It’s not hard to see why men get into hobbies like softball: they generate some nice endorphin rushes, give you a built-in group of people to go to bars with, and appease the aching sorrow that comes from learning that you’ll never make it in the major leagues. Unfortunately, something that’s often viewed as a wimpier form of baseball (from what we hear; we’re not here to judge) probably won’t help you win over the ladies.
Like it or not, women are simply predisposed towards finding some hobbies more attractive than others. We’re not saying that you should give up activities that you enjoy just to impress members of the opposite sex, but if you’re looking to score off of the playing field, you might just want to throw one of the following into the mix.

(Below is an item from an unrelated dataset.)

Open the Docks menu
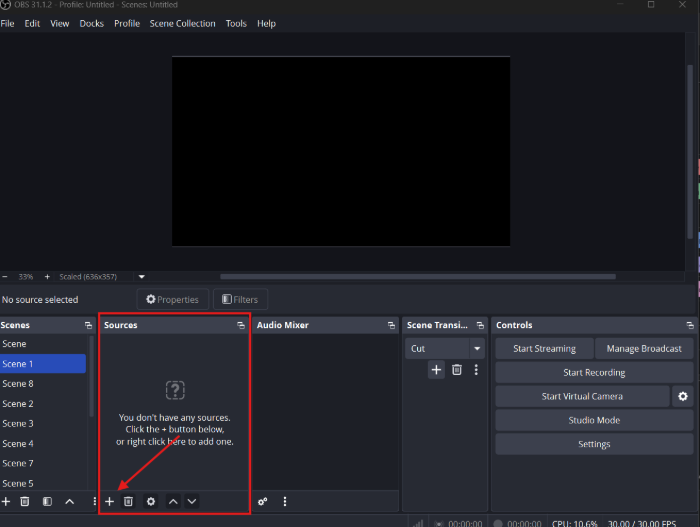The height and width of the screenshot is (527, 700). [91, 23]
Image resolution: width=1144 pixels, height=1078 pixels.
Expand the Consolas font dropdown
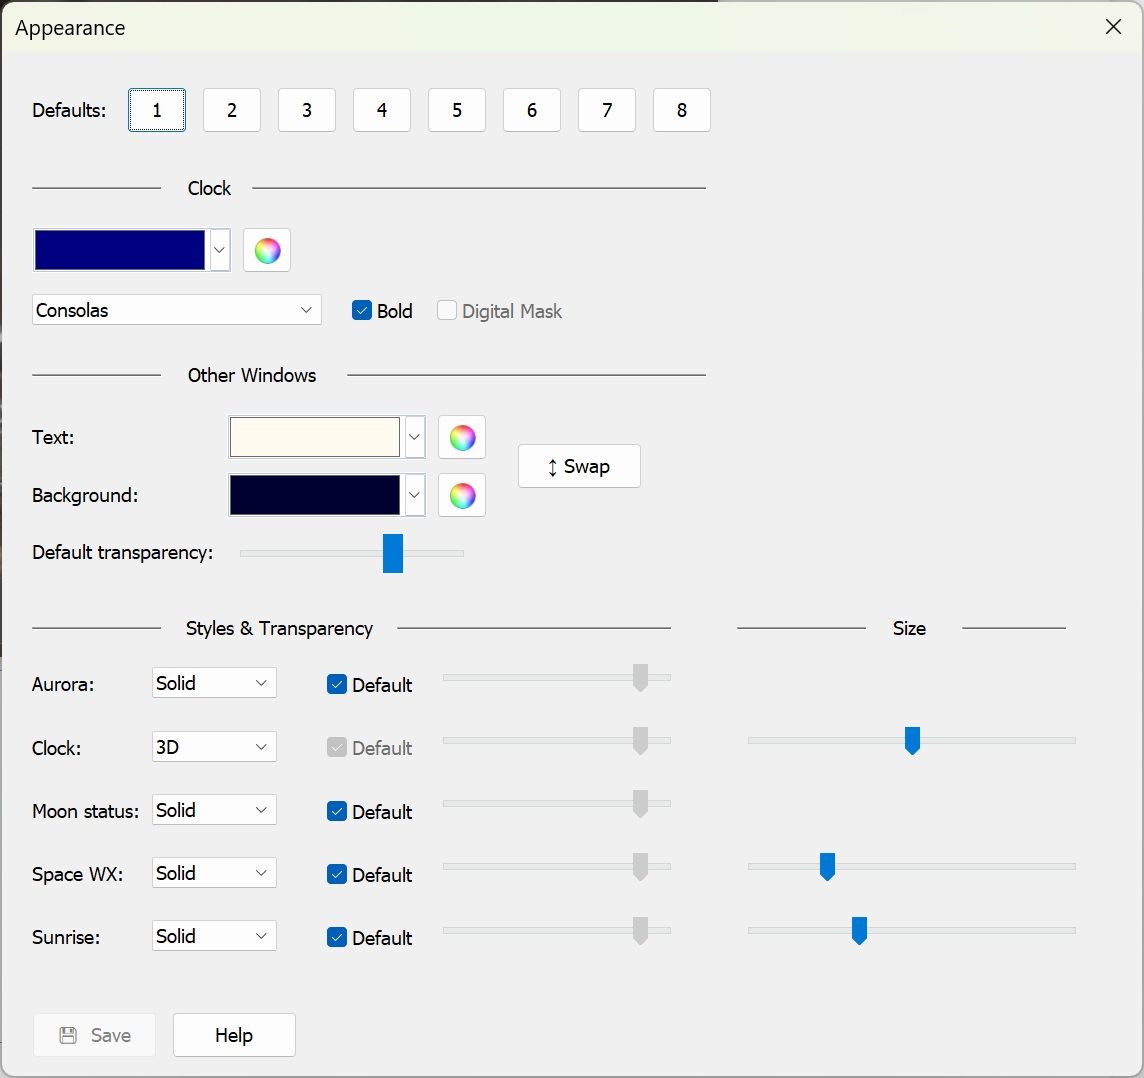coord(177,310)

One of the fastest ways to lure in women looking for a good time is to get yourself a bike. And we don’t mean the kind that requires shorts so tight that they restrict blood flow to important parts of your anatomy; we’re talking about the ones that purportedly make women tingle in special places when you open the throttle. Sure, riding a motorcycle is one of the more dangerous ways you can choose to get around, but the upside is that women love men who aren’t afraid of a bit of danger. Just remember that there’s very little standing between successfully seducing women and ending up as a pancake on the highway (hint: part of that “very little” is wearing a helmet). If you do decide to go this route, consider taking lessons; 92% of riders involved in accidents taught themselves, or were taught by a family member or friend.

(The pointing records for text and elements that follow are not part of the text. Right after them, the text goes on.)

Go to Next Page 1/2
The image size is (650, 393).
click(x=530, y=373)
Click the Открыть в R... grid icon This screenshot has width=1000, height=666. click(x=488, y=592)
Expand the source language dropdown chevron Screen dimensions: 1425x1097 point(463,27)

Recreational sports can be iffy in the attraction department. On the one hand, they’ll turn you from a flabby, lazy couch potato into a hardened ball of steely muscles – or at least a slightly less flabby and less lazy couch potato who owns cleats. On the other hand, not all girls are into sports, and they won’t necessarily want to sit around and listen to you talk about your hobby ad nauseum. As long as you can learn to keep most of the details of this activity to yourself (unless she asks), you’ll ensure that your dates will be able to enjoy the benefits of your physical prowess without having to know what “offside” means. One caveat: if you plan on inviting her to a game, make sure that you’re impressive to watch. No girl wants to see her man get out-run by insolent teenagers and old men who spend way too much time working out.
Playing In a Band
It’s time to dust off that guitar that you’ve been “learning how to play” for the past ten years and, you know, actually learn how to play it. We’re not sure what the evolutionary basis is for it, but women love men who play instruments in bands. Maybe it has something to do with seeing men exhibit their sensitive and creative sides. Or maybe it’s just the hope that someone will get sweaty and take his shirt off. Regardless, the type of music you choose to play will determine the type of women you end up attracting. Rocking out will give you access to a different crowd than will joining a marching band, brushing up on your polka, or getting involved with anything that has the word “mariachi” in it. Before you ask, playing video game instruments absolutely does not count.
Bars have changed a lot in recent years. They’re no longer the smoke-filled, sticky-floored dens of iniquity and moral laxness that they once were. Some of the changes have come about in an attempt to broaden their appeal to members of the fairer sex; others are, you know, meant to stop people from getting cancer against their will. Although women will probably never admit it, they sometimes have a yearning for those darker, dive-ier days, and the alpha males they imagine populated them. That’s why it’s good for you that they’ve yet to abolish the hallowed pool table. Playing pool with style and grace is a great way to evoke those bygone days. It’s also a great way to break the ice, especially if you throw in a little friendly betting that has the chance to result in free drinks – or the removal of articles of clothing.
Working on Cars
Cars are tricky things, and unfortunately for those of us who haven’t spent years taking them apart and (hopefully) putting them back together again, we have to deal with them whether we want to or not. Because of this, a person with any sort of advanced knowledge about how to procure, maintain, fix and sell vehicles can be a godsend to us lesser mortals. Not to mention the fact that someone who isn’t afraid to get a little dirty is always sexy. As an added benefit, the number of pickup lines littered with double-entendres that you can come up with involving oil, lube and pistons is virtually endless. What woman could possibly resist you telling her she runs so smoothly, you just can’t wait to get a peek under her hood?